The book kicks off in 1992 when a letter posted during the war arrives for Meredith Burchill. For the first time, her daughter Edie learns that her mother was evacuated from London for 18 months during World War 2. Meredith spent that time living in Milderhurst Castle in Kent, home to the famous writer Raymond Blythe and his three daughters. Blythe's claim to fame is that he penned a book which became a children's classic: The True History of the Mud Man. This also happens to be Edie's favorite book. Edie visits the castle and meets with the three daughters, now elderly ladies. She has an unnerving encounter with the youngest daughter, Juniper, which makes her realize that there are some dark family secrets which her mother may be a part of. Why have the sisters never left the castle? What had tormented Raymond Blythe in his final years? Is Juniper's madness purely because her fiance jilted her 40 years previously? Why was Raymond Blythe so secretive about the origins of his book?

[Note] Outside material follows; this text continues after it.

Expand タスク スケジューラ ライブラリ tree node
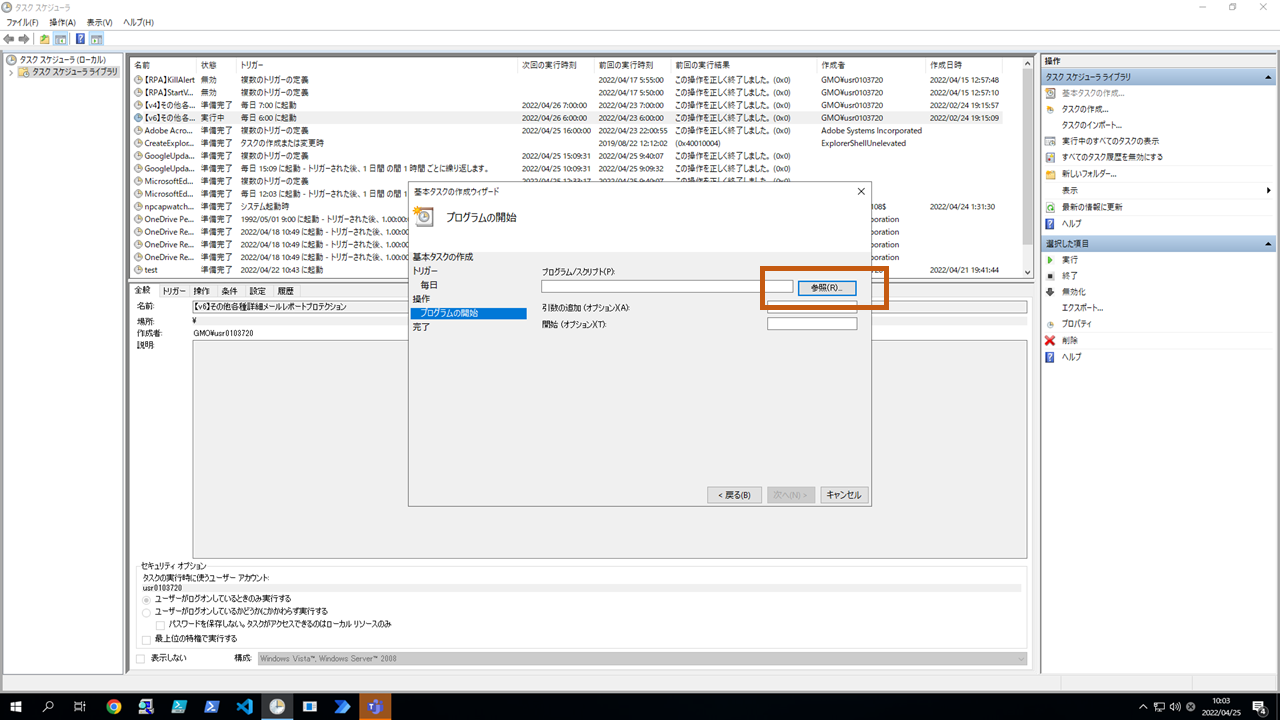pos(11,72)
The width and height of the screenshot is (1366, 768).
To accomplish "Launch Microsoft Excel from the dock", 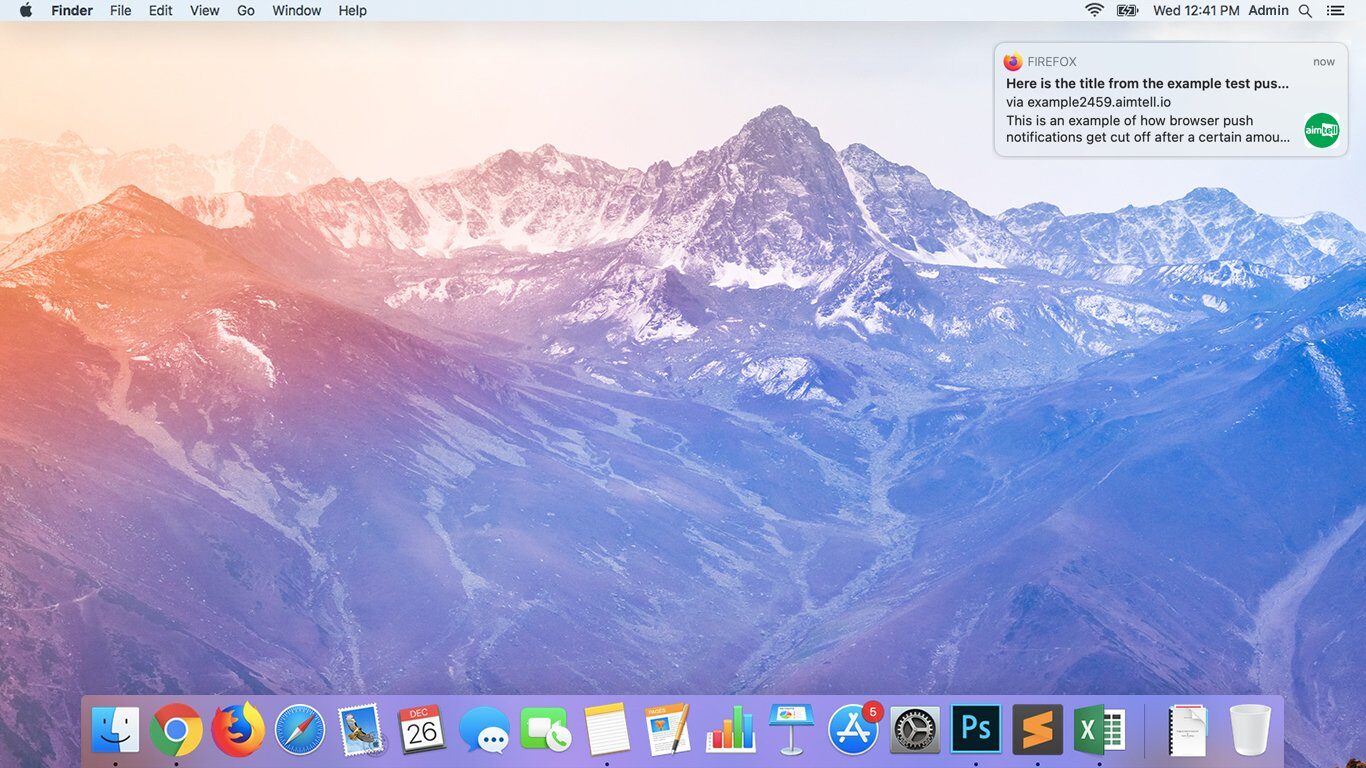I will point(1099,730).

The story then jumps back to 1941, and from there it moves between the past and the present day. Kate Morton does a skillful job of gradually peeling back layers of the onion, so that the true story is gradually pieced together over the course of the book. What this does mean however it that it takes quite a while to get going. The early chapters have a lot of background information which takes a while to become relevant. There are several mysteries to be revealed, and while I was able to guess at some of them, I was completely wrong about others. Morton also does a terrific job of bringing the forbidding castle to life. There are a few genuinely creepy moments, although for the most part it's intriguing rather than chilling.

I tossed up between 3 and 4 stars. At times I felt that the book was overlong, too contrived and reliant on coincidences. However the way it comes together is ultimately very satisfying. A good story, cleverly told.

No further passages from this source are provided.